President’s Message: Fall 2025
Rachel Collishaw
Welcome back to school! This issue of Salon is dedicated to giving you some foundational tools and resources to help you take inquiry to the next level in your social studies classroom.
Maybe you are looking for ways to strengthen your students’ historical thinking skills. BC educator Nathan Moes’ can get you started with Assessing Historical Thinking – a new resource to support your students with bite-sized tasks that highlight skills like corroboration, contextualization, close reading and sourcing.

We also highly recommend the rich teaching resources developed by TC2 about the National Internment Operations, 1914-1920. These primary-source based document sets and teaching guides can help your students understand and evaluate how Canada’s policies and attitudes towards Ukrainian Canadians have changed over the last century, as well as to think deeply about what we should memorialize as a nation.
Memorialization is also a strong theme with the new programs offered by the Vimy Foundation. I had the distinct pleasure to chaperone a Beaverbrook Vimy Prize trip in 2017, and I was blown away by the depth of the conversations among our students as we explored all kinds of First and Second World War memorials, and critically examined their purpose, positionality and how they have changed over time, and what they mean to us today. Students can also apply for that trip or the Vimy Pilgrimage Award to experience key Canadian sites of the First World War in Europe. The new Vimy Inspires Tomorrow grant program is an exciting way for students to make connections at home and to imagine ways to bring the past to life in their own communities.
Veterans Affairs has so much to offer for students of all ages. Check out their new resources for primary, middle and secondary students. Everything you need to prepare for Remembrance Day, but many resources work year-round. I can especially recommend the learning resources about Chief Joseph Dreaver as a way to integrate learning about Indigenous military service through art, and with links to important Indigenous veterans from across Canada. They also can ship you a copy of our very own SSENC resource, Canada’s Participation in the Korean War: Inquiry, Historical Thinking and Action.
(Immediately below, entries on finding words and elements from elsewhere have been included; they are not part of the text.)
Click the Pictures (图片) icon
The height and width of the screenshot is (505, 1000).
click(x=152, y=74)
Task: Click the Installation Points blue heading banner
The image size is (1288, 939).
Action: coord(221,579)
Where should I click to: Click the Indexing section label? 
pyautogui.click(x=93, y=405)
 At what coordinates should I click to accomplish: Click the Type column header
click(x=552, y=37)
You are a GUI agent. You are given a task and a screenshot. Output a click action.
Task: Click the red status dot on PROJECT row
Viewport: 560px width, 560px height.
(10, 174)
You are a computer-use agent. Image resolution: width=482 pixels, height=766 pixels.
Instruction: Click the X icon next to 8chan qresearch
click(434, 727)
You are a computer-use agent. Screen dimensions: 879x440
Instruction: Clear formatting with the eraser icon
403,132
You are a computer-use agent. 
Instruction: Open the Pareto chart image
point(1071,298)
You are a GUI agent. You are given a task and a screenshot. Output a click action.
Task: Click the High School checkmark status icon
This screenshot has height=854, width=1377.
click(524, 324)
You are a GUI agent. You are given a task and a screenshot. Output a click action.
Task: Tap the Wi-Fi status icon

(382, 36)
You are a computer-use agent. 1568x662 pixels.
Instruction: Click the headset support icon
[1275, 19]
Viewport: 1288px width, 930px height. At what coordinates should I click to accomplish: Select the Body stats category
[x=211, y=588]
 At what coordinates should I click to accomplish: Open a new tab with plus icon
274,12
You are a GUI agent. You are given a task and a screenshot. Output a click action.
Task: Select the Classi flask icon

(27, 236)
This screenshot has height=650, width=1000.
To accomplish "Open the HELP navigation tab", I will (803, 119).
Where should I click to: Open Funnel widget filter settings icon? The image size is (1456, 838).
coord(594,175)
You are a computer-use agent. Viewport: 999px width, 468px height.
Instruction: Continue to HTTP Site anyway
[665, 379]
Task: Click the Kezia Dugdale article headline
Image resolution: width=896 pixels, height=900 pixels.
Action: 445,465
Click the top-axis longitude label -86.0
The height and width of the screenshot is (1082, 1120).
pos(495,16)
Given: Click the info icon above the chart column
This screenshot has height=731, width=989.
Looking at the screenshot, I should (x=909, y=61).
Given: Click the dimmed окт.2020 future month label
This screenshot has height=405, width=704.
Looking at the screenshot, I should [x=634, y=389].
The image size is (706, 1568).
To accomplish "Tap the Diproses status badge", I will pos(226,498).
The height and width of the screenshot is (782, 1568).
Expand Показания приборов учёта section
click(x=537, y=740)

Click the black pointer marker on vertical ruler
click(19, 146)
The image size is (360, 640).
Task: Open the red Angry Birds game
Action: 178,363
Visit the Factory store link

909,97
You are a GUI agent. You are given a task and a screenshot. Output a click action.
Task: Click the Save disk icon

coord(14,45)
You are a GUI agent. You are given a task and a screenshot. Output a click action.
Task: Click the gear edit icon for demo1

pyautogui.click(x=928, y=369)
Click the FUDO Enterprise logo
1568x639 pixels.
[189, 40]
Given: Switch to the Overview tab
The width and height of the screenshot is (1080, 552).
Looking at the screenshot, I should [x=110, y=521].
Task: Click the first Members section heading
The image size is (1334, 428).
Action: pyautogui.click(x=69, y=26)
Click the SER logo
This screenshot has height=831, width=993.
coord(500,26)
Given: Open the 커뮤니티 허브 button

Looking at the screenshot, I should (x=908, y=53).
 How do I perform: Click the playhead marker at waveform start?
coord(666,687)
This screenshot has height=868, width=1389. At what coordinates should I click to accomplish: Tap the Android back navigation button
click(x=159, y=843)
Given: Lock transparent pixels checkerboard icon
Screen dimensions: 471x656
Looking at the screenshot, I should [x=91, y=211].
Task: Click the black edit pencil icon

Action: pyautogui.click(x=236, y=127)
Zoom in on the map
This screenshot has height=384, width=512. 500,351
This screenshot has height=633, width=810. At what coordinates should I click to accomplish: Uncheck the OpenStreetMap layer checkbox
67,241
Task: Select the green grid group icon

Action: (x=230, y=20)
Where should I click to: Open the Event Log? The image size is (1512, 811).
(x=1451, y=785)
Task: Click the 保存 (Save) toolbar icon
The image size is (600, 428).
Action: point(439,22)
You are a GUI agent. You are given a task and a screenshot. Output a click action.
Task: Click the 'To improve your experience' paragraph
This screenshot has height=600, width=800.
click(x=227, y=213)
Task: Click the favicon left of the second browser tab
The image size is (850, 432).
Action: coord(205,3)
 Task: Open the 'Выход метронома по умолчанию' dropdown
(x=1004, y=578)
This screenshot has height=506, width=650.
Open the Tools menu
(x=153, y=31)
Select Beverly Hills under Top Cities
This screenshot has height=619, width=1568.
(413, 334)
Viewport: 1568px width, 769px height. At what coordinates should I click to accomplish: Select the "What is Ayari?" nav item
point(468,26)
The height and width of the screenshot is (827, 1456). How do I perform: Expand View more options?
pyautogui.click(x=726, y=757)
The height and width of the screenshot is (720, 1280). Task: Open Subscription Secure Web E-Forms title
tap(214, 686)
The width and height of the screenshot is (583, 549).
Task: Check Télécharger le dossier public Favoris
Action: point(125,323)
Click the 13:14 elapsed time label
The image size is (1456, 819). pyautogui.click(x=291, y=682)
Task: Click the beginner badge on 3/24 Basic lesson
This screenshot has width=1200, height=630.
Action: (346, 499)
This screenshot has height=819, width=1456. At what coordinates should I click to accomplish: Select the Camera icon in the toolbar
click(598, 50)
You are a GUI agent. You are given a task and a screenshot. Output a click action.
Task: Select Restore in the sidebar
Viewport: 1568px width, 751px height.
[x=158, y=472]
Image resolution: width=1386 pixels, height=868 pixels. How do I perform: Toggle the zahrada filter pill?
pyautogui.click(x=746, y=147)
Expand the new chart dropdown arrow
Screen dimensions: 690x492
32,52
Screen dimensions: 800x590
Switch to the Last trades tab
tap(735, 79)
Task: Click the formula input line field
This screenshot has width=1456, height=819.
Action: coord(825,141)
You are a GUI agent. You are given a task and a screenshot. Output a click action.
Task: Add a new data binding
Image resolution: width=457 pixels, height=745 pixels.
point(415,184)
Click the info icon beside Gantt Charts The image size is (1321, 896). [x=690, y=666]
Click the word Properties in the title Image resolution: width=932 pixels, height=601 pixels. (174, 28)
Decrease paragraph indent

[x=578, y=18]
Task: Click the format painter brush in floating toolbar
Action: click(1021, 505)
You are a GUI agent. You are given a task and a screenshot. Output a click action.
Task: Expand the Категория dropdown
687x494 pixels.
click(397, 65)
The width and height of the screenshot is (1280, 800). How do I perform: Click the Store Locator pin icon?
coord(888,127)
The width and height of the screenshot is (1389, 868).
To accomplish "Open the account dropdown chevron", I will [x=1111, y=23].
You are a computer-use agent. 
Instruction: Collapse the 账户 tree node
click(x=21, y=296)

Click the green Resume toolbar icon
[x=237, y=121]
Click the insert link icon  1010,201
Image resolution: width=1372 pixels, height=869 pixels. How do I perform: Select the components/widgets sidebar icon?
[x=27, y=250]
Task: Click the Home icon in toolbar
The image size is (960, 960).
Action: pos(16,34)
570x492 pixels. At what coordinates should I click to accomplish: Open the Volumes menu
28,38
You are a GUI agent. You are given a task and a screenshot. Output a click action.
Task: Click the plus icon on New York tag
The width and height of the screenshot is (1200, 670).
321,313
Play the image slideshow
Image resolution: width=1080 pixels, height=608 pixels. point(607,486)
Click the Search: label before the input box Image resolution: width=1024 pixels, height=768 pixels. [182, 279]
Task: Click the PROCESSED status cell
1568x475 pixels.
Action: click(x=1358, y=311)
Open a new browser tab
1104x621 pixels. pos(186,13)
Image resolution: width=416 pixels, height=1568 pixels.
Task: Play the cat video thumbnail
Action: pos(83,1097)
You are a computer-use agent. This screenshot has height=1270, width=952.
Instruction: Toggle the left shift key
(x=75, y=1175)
You can, of course, find all of the lessons on the SSENC website for free to copy and download, but sometimes, it’s nice to have a book too!
Of course, the best resource is time spent collaborating, networking and sharing with your colleagues. Our member associations in Nova Scotia, PEI, Manitoba and BC are looking forward to facilitating those conversations at their conferences this fall with some really inspiring keynote speakers and engaging workshops to keep you going all year.
Our SSENC executive is not meeting in person this year, but we continue to connect and build the network virtually every month. Learn more about your provincial member association, and stay tuned for more opportunities for connection and resourcing throughout the year.
The next issue of Salon will be in December and the deadline for submissions of articles and advertising is October 20th.